Shamir Secret Sharing
Split a secret into N shares where any T reconstruct it — in your browser, nothing uploaded.
🔒 100% in your browser — nothing is uploaded
Runs entirely in your browser. Any single share (or fewer than the threshold) reveals nothing about the secret.
How it works
Split a secret (a password, seed phrase or key) into N shares such that any T of them reconstruct it, while any T−1 reveal absolutely nothing. Distribute the shares to people or places; you only need a threshold back to recover. All computation uses Shamir’s scheme over GF(256) and runs entirely in your browser — the secret and shares never leave your device.
Test with throwaway data first. For real seed phrases prefer an audited, offline implementation (e.g. SLIP-39 on a hardware wallet).
Frequently asked questions
How does it work?
Your secret becomes the constant term of a random polynomial of degree T−1; each share is a point on it.
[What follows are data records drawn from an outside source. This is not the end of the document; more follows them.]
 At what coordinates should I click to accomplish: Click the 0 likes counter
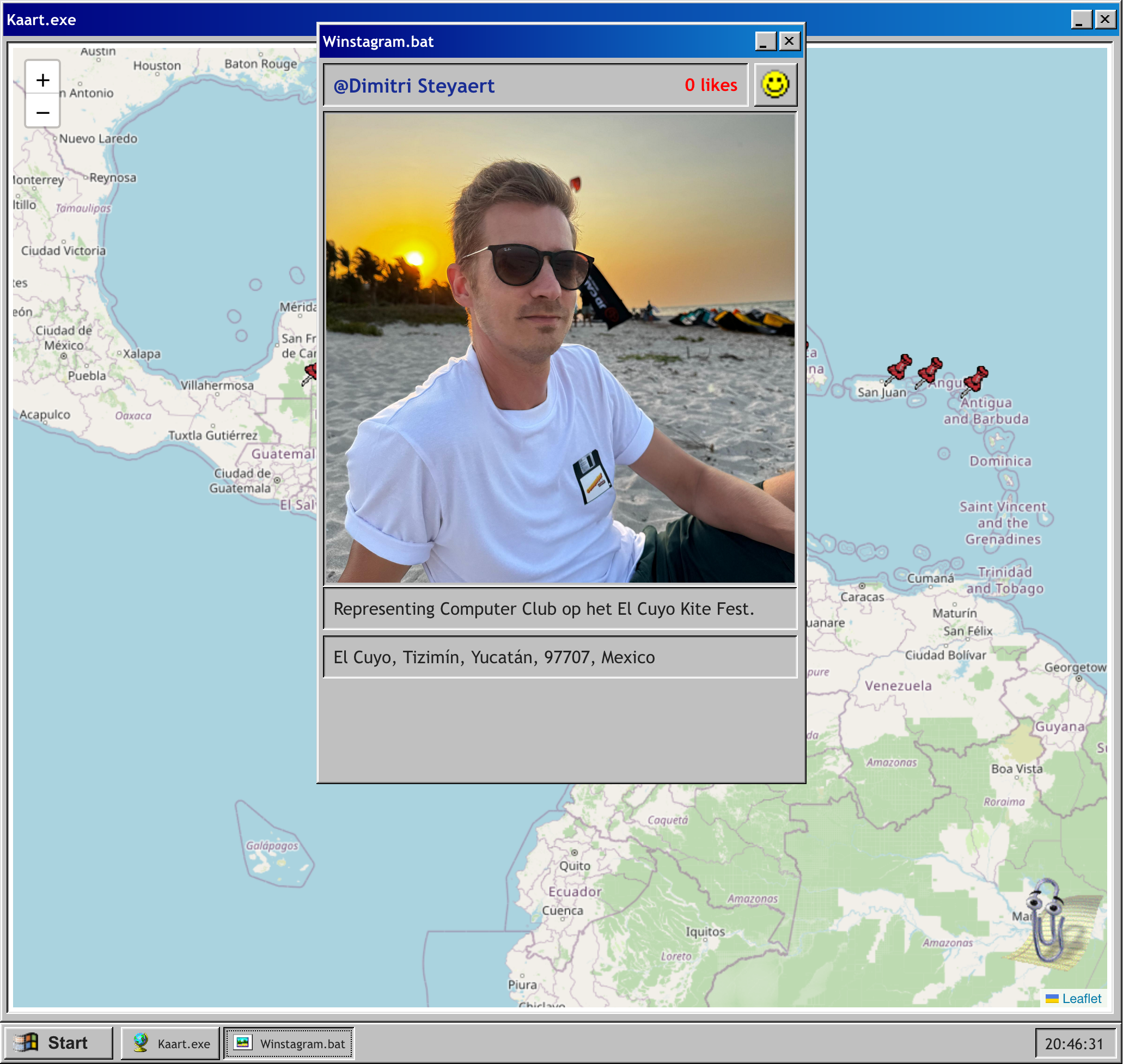(x=710, y=85)
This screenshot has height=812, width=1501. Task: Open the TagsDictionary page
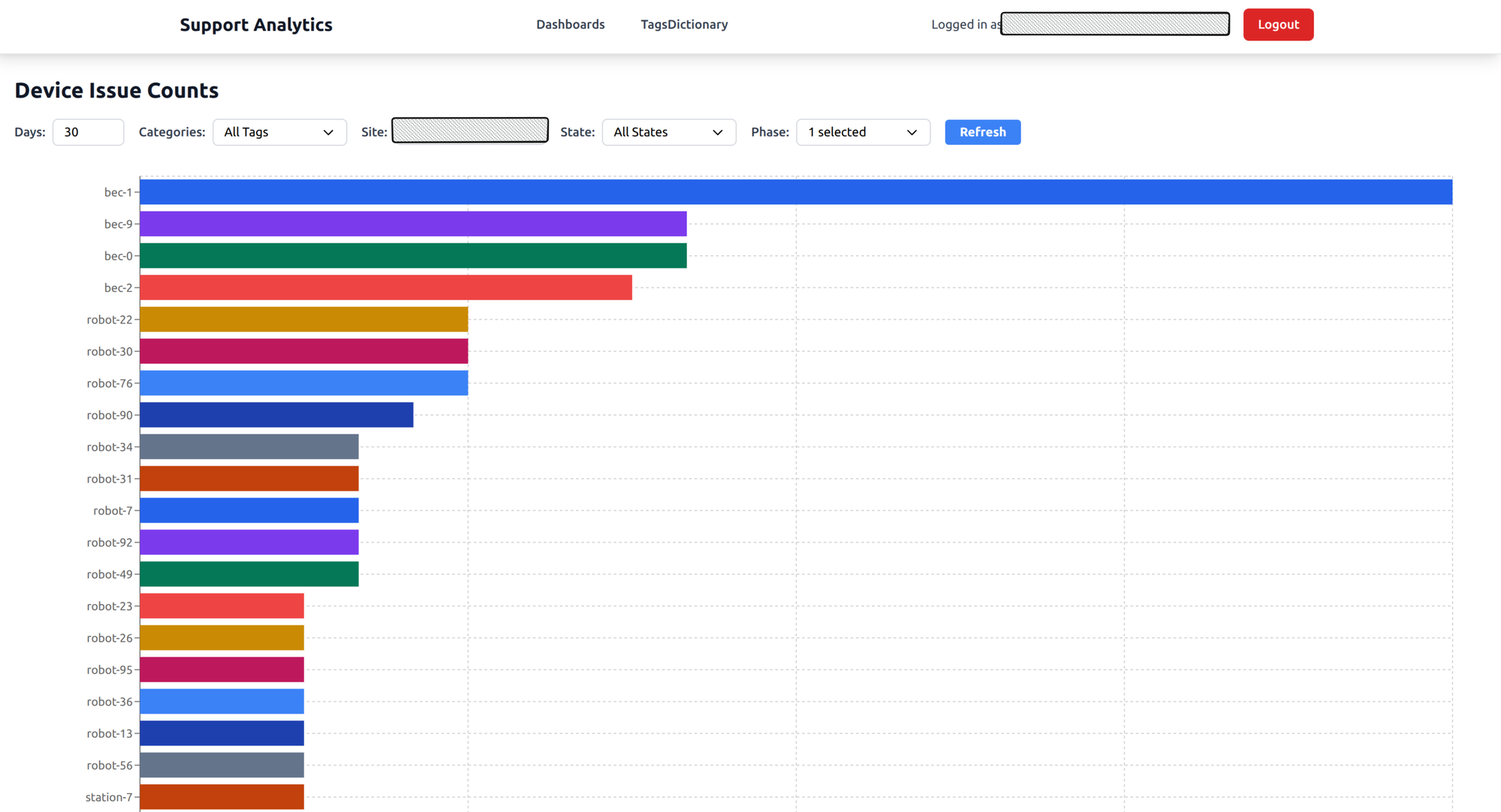[x=684, y=24]
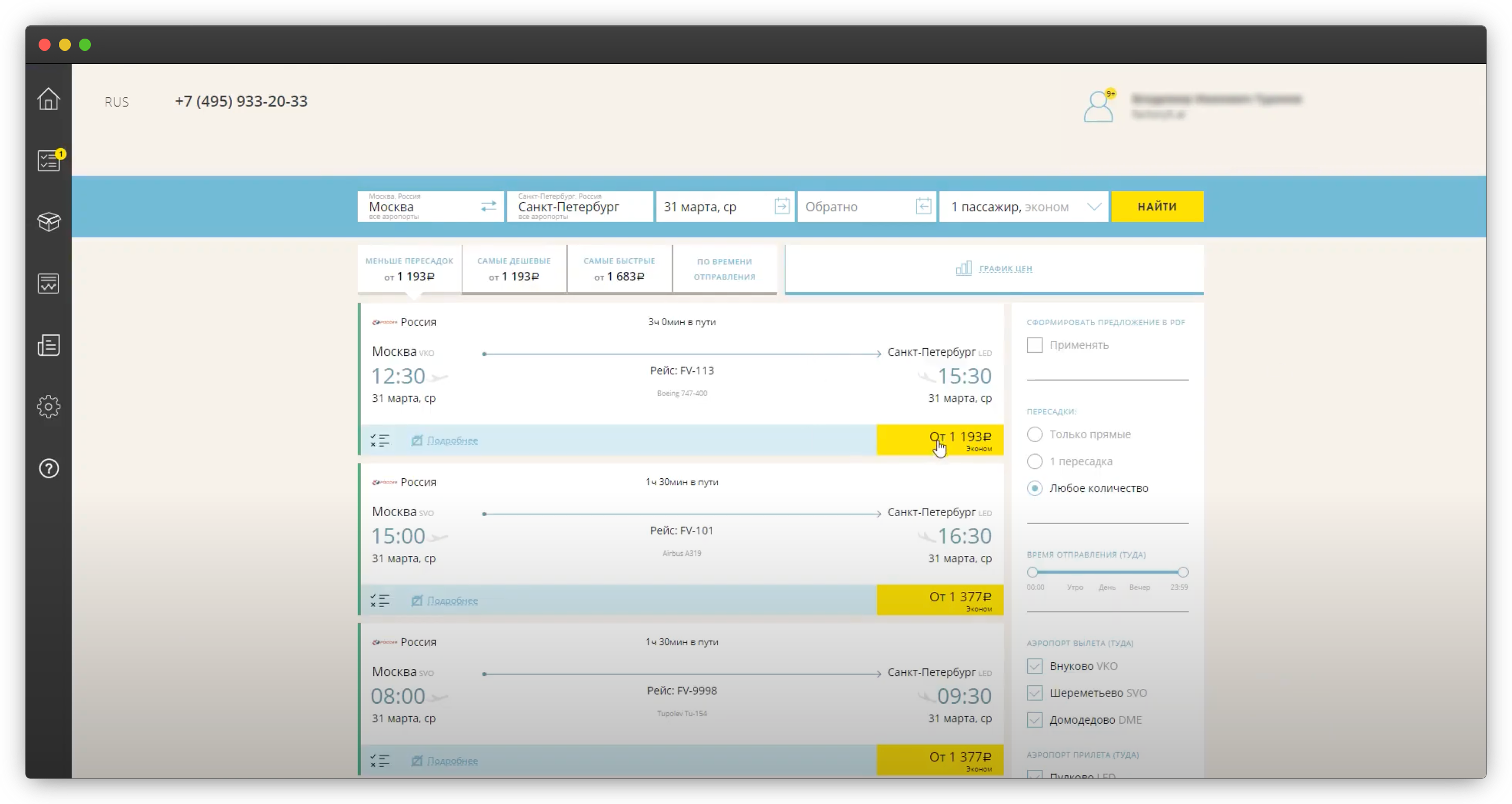This screenshot has width=1512, height=804.
Task: Open fare rules icon for flight FV-113
Action: pos(380,440)
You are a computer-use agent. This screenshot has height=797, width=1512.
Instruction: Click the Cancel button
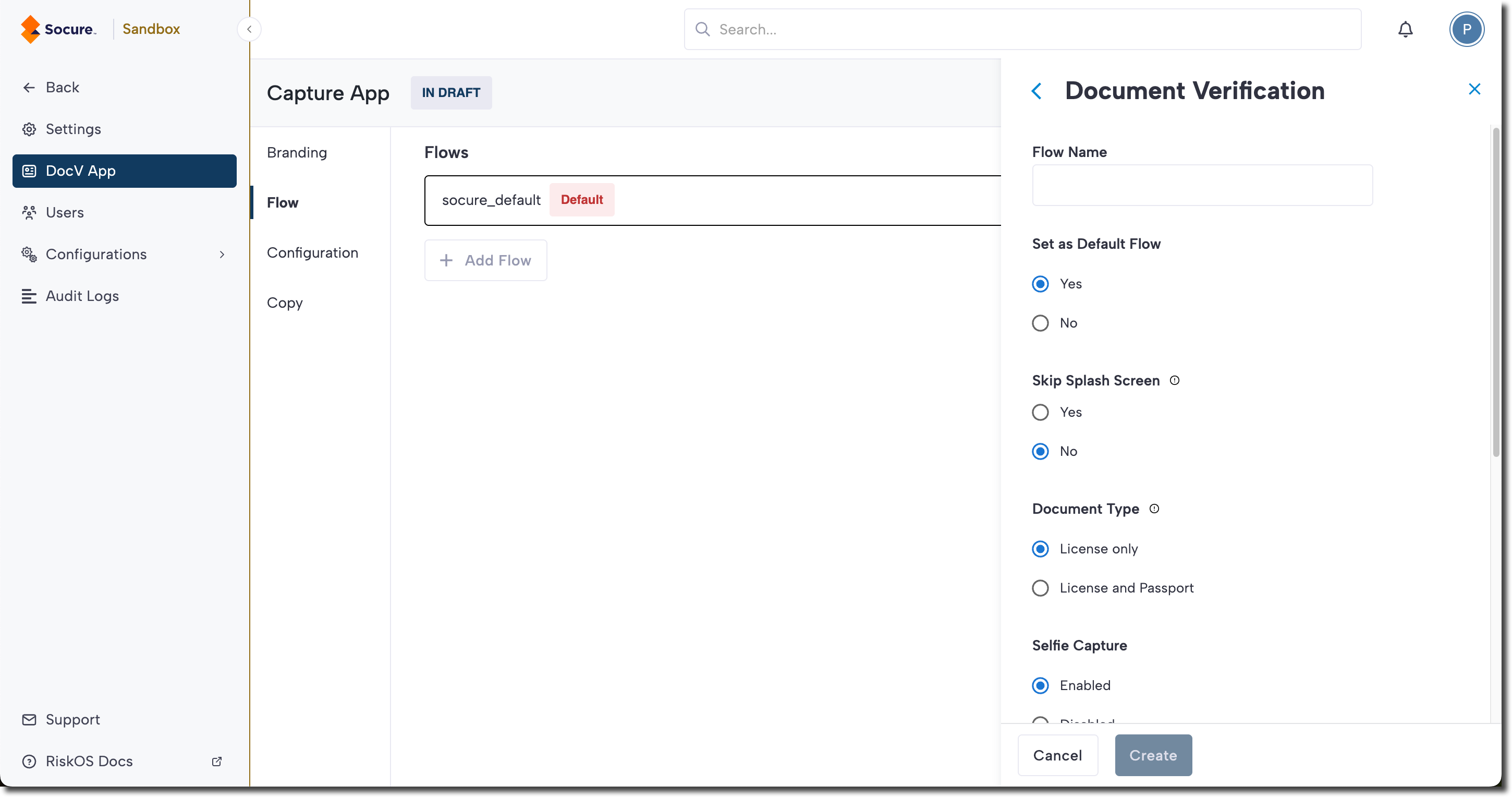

Any T points reconstruct the polynomial (and the secret) by interpolation; fewer reveal nothing.
How many shares do I need to recover?
Exactly the threshold T you chose when splitting — any T of the N shares, in any combination.
Is it safe / private?
The math is information-theoretically secure below the threshold, and everything runs locally in your browser — nothing is uploaded.